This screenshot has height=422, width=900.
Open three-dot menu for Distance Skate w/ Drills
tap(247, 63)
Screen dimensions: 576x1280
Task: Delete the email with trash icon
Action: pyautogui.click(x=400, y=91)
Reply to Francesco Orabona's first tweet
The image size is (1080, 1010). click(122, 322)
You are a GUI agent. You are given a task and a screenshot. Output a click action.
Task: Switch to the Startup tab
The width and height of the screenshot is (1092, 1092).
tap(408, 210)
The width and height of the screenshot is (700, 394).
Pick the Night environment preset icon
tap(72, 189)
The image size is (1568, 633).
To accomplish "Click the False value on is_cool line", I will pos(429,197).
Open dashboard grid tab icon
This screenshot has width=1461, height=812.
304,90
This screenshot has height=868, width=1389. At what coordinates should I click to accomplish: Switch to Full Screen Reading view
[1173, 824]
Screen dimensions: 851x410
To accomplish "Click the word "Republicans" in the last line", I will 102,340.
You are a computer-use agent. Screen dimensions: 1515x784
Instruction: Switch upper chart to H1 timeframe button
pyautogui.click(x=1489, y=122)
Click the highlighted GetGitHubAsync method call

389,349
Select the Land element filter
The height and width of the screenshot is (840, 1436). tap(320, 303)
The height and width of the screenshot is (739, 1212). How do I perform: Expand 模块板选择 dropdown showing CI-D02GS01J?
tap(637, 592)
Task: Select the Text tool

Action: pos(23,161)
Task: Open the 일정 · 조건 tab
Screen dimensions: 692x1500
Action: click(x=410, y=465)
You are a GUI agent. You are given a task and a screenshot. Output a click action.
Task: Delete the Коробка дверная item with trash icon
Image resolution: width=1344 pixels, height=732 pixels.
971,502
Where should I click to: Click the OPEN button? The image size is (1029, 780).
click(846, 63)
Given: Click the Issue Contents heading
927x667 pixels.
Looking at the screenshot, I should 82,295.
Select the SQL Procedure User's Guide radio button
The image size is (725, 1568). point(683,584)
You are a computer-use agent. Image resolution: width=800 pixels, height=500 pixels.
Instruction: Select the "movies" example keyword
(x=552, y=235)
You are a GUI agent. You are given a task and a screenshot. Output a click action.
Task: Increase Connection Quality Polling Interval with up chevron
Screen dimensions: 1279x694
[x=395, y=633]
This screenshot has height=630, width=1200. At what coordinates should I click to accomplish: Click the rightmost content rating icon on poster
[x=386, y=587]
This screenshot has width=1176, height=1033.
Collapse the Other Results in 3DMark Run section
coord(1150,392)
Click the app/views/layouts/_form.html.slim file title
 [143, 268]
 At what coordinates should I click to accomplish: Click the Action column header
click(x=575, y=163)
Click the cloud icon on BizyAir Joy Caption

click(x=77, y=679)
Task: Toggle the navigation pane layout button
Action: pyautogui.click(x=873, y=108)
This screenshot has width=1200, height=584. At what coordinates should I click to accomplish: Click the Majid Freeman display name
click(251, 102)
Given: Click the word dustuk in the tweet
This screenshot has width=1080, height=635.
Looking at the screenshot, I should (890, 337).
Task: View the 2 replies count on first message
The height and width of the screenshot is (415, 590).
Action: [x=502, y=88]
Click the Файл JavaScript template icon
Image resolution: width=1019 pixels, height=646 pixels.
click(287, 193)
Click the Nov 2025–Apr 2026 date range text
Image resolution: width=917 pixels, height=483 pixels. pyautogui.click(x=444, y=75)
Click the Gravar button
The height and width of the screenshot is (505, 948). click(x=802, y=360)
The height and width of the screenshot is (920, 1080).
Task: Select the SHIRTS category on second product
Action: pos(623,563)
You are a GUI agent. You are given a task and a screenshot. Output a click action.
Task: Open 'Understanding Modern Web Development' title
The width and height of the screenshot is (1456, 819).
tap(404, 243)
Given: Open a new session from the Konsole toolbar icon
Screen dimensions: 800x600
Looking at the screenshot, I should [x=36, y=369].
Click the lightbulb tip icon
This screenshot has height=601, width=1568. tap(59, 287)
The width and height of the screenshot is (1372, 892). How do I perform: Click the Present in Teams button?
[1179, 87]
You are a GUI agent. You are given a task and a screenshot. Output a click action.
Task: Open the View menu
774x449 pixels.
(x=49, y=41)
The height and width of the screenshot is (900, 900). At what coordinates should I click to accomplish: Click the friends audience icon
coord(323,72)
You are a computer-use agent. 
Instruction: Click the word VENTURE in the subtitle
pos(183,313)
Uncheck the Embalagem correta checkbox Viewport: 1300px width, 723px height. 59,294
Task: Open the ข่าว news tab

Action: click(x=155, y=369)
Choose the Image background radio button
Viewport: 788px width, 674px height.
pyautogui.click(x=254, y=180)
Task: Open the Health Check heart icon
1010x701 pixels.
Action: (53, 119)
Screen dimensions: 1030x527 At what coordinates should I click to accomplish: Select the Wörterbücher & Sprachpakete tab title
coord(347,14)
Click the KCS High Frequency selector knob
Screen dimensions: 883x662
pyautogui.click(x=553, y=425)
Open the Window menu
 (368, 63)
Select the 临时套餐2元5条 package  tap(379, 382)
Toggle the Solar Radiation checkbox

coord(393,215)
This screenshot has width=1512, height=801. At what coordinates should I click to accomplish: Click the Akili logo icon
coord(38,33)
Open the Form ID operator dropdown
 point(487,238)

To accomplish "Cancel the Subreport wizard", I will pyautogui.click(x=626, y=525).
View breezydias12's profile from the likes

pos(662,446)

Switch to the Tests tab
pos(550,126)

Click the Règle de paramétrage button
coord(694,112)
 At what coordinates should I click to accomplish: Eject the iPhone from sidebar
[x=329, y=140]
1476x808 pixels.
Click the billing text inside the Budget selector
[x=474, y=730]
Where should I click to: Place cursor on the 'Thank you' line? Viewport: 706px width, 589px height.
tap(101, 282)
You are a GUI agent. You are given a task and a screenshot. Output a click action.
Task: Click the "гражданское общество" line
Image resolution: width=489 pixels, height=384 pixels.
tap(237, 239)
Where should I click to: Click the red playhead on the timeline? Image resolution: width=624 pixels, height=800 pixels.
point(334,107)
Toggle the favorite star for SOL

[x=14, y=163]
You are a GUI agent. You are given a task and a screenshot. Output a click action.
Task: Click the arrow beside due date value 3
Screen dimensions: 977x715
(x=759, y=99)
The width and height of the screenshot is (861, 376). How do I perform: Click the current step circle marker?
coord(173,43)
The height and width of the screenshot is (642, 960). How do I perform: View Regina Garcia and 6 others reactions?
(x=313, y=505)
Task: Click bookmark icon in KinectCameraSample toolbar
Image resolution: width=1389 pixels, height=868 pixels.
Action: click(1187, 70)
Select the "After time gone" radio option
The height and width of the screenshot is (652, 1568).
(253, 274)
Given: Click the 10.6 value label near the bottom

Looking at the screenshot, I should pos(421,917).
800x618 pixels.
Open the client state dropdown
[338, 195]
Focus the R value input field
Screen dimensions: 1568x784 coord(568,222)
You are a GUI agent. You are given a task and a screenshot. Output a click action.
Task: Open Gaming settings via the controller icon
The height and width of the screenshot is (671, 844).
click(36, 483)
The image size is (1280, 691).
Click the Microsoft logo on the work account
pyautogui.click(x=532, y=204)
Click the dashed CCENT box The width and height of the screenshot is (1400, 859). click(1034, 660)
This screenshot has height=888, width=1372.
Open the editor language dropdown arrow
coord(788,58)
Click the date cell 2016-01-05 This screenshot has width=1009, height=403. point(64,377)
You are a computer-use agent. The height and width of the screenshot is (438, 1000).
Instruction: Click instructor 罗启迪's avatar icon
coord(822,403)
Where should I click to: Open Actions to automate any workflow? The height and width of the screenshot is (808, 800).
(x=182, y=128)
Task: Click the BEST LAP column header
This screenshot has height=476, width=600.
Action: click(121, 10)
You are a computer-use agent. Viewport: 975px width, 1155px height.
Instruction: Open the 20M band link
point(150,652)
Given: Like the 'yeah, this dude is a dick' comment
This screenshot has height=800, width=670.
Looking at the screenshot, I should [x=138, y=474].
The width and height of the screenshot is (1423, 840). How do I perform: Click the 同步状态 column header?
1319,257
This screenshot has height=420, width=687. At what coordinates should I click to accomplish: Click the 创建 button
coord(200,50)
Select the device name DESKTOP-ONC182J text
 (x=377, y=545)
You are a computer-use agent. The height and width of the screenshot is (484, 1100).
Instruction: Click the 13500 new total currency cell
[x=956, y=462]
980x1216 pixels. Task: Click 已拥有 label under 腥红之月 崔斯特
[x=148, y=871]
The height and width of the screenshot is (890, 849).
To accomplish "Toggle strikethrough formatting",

—————

## REQUIREMENT
Return the items from the line with "will pyautogui.click(x=626, y=525)." to the line with "[x=329, y=140]", copying each line exactly and including both of those lines.

## SOLVED PROBLEM
To accomplish "Cancel the Subreport wizard", I will pyautogui.click(x=626, y=525).
View breezydias12's profile from the likes

pos(662,446)

Switch to the Tests tab
pos(550,126)

Click the Règle de paramétrage button
coord(694,112)
 At what coordinates should I click to accomplish: Eject the iPhone from sidebar
[x=329, y=140]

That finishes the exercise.